The Way From the Fold of Law to the Fold of Grace
What is the way out and the way in? The way out and the way in is Christ's death. "I lay down my life for the sheep." Here it is not so much the sin question that is to the fore, although that lies, of course, at the root of everything. He was "born under the law." His death was to extricate from that fold, that system, that deadly thing that was against us" (Col. 2:14). He laid down His life for the sheep. His death was the way out. The whole of the New Testament afterward bears down upon this, that it is by the death of the Lord Jesus that we are delivered from the bondage of the law - that law which is constantly and eternally battering us with our own sin, breaking and shattering us with our own state. His death is the way out; His resurrection is the way in. "Who according to his great mercy begat us again unto a living hope by the resurrection of Jesus Christ from the dead, unto an inheritance incorruptible" (1 Peter 1:3, 4). So deliverance by the death of Christ is one of the characteristics of the company. They have come into the good and value of the delivering death and resurrection of the Lord Jesus, with all its blessing and enlargement. They stand on that ground.
Let me return to something I said a little earlier, that while individuals, of course, come that way and they must so come - we must recognize that death with the Lord Jesus, and resurrection in union with Him, sees the end of all individualism. God's intention is to bring to an end what is merely individual. There must be an individual entering in, but for it to remain an individual thing is contrary to the meaning of the death of Christ. Right from this time onward, it is seen in this gospel that the full blessing lies on the far side of Jordan. In the Old Testament, the Israelites were a much more integrated people on the other side of the Jordan than they were before; and when you get on the far side of the death of Christ you are immediately found as a part of a people, and not just as individuals.

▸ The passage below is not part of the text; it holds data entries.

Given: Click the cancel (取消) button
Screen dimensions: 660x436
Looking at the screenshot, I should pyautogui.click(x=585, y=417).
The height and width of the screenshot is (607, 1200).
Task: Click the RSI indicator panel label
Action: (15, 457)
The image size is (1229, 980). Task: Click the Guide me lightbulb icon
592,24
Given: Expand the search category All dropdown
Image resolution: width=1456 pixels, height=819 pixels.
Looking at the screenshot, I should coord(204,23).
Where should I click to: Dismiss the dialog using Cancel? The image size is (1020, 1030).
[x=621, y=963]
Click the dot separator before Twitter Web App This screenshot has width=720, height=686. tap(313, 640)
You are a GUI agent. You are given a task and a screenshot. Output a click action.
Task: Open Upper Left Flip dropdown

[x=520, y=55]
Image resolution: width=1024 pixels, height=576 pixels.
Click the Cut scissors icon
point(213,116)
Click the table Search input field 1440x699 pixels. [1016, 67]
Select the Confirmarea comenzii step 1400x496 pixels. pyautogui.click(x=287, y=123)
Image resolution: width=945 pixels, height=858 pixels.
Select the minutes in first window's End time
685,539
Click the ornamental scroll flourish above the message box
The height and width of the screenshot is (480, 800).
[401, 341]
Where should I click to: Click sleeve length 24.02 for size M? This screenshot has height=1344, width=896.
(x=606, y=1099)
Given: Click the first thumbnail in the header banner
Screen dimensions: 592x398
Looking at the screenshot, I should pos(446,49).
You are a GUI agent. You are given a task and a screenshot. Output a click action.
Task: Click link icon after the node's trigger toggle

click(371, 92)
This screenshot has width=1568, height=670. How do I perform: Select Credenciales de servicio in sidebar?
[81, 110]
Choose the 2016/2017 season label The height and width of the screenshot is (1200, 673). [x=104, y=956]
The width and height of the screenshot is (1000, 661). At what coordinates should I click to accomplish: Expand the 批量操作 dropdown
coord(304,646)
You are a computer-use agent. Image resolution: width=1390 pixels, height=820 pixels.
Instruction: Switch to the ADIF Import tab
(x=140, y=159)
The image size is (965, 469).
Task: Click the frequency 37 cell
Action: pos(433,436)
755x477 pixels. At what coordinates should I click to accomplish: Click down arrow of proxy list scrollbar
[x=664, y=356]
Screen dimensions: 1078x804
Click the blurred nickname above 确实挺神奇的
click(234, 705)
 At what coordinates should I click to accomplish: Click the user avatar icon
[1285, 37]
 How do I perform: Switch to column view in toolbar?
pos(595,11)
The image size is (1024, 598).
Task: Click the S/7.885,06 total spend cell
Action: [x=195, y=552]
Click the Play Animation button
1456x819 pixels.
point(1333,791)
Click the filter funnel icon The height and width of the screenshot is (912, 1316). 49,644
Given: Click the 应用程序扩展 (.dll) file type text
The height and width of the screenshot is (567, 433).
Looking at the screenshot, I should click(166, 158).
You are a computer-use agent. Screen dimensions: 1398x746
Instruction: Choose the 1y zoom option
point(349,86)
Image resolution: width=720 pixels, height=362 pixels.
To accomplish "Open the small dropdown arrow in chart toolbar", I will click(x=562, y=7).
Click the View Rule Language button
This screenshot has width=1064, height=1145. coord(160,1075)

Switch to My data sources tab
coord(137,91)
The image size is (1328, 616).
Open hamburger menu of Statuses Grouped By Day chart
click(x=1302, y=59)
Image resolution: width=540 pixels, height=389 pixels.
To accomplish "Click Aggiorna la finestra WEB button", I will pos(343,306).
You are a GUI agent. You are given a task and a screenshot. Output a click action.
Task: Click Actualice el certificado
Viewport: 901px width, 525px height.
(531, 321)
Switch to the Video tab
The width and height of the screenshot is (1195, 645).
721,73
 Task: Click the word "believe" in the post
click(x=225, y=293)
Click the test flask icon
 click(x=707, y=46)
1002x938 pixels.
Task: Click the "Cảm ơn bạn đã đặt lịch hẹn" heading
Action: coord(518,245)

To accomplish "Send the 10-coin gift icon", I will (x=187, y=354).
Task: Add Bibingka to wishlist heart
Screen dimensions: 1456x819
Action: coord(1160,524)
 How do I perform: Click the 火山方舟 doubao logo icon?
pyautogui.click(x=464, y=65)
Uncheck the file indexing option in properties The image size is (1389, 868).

So it is in the New Testament. You come to Colossians and Ephesians, or to what is represented by those letters. You find immediately that you are "raised together with Him." It is the Church that is in view; you have left merely individual ground, you are now on corporate ground. Christ's death is intended to bring that about. If we have not apprehended that, we are still in the limitation which a merely individual life must know. It is very important for us to recognize that.
It is all a matter of God's purpose. What is God's purpose? What is revealed to be "the eternal purpose ... purposed in Christ Jesus"? You will find always that the scriptures demand the Church for the eternal purpose; the whole Body which gives Christ the vessel for His collective and corporate expression. That is the way of the eternal purpose, and it is on resurrection ground that we come into it. Therefore that which is only individual goes out with the death of Christ, and in the resurrection of Christ it is found no more in the thought of God. Christ's death is the way out. Christ's resurrection is the way in. That is the principle here enunciated.